The two then faced off in a video game. The winner's prize: being allowed to generate a painful buzz in the loser's ear and decide the decibel level. (Bergen compares it to a low-stakes version of Stanley Milgram's famous experiments in authority and control.) Some players were told they could swear and others were told not to. Of course, the colleague always lost, but Bergen wanted to see if those allowed to vent by swearing punished the other player—the person who'd ripped apart their essay—with a less painful noise. He says there was no difference.

Although the exact benefits to the swearer are still being tested, psychologists do know that swear words and their strength are encoded into the brain at a young age, Bergen says. People who learn a language in adulthood don't react as viscerally to its swear words as they do those of their native tongue and rarely use the new language's taboo terms in moments of pain and distress.

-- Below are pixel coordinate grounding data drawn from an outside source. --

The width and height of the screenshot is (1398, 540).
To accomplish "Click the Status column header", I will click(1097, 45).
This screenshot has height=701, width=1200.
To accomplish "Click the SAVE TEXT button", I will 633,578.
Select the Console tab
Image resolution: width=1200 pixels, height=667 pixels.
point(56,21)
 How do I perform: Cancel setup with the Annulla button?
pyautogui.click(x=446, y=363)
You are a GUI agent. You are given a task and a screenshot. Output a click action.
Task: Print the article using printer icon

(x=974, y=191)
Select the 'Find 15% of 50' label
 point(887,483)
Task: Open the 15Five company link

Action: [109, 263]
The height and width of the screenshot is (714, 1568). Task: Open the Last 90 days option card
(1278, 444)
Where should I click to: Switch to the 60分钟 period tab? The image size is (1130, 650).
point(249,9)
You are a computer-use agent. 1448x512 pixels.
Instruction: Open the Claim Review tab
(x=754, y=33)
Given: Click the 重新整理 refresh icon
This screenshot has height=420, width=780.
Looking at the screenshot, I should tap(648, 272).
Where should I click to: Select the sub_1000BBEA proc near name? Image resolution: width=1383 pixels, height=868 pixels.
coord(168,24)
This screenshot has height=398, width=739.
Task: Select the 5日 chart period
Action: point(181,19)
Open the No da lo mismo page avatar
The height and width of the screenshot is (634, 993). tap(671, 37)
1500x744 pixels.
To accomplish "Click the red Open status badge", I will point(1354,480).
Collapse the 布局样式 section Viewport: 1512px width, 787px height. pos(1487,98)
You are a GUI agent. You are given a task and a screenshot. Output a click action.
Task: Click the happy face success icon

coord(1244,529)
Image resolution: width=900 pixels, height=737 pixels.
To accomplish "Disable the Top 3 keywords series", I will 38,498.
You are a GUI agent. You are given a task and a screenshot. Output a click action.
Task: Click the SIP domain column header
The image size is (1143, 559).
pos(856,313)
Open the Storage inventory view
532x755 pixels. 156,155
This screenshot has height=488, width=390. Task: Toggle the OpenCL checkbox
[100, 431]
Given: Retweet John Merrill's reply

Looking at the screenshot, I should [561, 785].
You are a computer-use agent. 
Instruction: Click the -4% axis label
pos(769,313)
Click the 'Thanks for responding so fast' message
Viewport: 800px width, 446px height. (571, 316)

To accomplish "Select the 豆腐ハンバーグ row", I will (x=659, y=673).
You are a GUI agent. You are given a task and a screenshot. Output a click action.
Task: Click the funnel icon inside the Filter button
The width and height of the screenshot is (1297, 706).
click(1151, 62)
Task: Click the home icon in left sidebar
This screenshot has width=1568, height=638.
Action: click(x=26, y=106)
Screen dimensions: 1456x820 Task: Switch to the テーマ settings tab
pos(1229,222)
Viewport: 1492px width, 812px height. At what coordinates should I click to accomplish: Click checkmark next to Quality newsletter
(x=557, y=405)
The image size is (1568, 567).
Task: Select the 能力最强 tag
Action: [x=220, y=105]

"We see Mommy step on a Lego and remember hearing that word," Bergen says. "We know it's a strong word and a word for a certain kind of emotion." The power and role of the word is reinforced when a child is punished for using it or sees adults become silent and awkward when it's uttered. It becomes encoded in the brain to represent a certain kind of extreme, primordial distress and frustration, beyond that of everyday life and thus requiring a word that isn't a part of everyday vocabulary.

But this is true of only one kind of swearing: spontaneous swearing in response to distress. In fact, "cathartically" is one of five ways of swearing psychologist Steven Pinker identified in his book, The Stuff of Thought: Language as a Window into Human Nature; there is also "descriptively (let's fuck)," "idiomatically (it's fucked up)," "abusively (fuck you!)," and "emphatically (this is fucking amazing)".

When used more casually, swear words "do a lot of social work" in bonding, Bergen says. When you drop a "fuck" or "shit" in a social setting, "[i]t is a way for us to say we are unguarded around another person, that we've broken the norms of society and we can be ourselves."

This is why swearing is so common among professionals in high-stress environments where trust of one another is vital—why the fucks fly in police precincts, military barracks, and newsrooms. Since he authored his book on swearing, Bergen says he's been approached by many teachers who want to know if the frequency of cussing in their teachers' lounges is normal—"enough for me to know it is," he says.

He says to beware of politicians who swear in a supposed faux pas. US Senator Kirsten Gillibrand, a Democrat from New York, recently told a gathering of party activists, "If we are not helping people, we should go the fuck home."

That could be a tool for them in this more crass political era but it's a double-edged sword. "People who swear are perceived to be more honest," says Bergen. "It may make it seem you're more honest or committed to saying what you believe. That's a huge effect, but it only works on those who are in agreement with you. If you are an outsider, people are more likely to believe you're unhinged."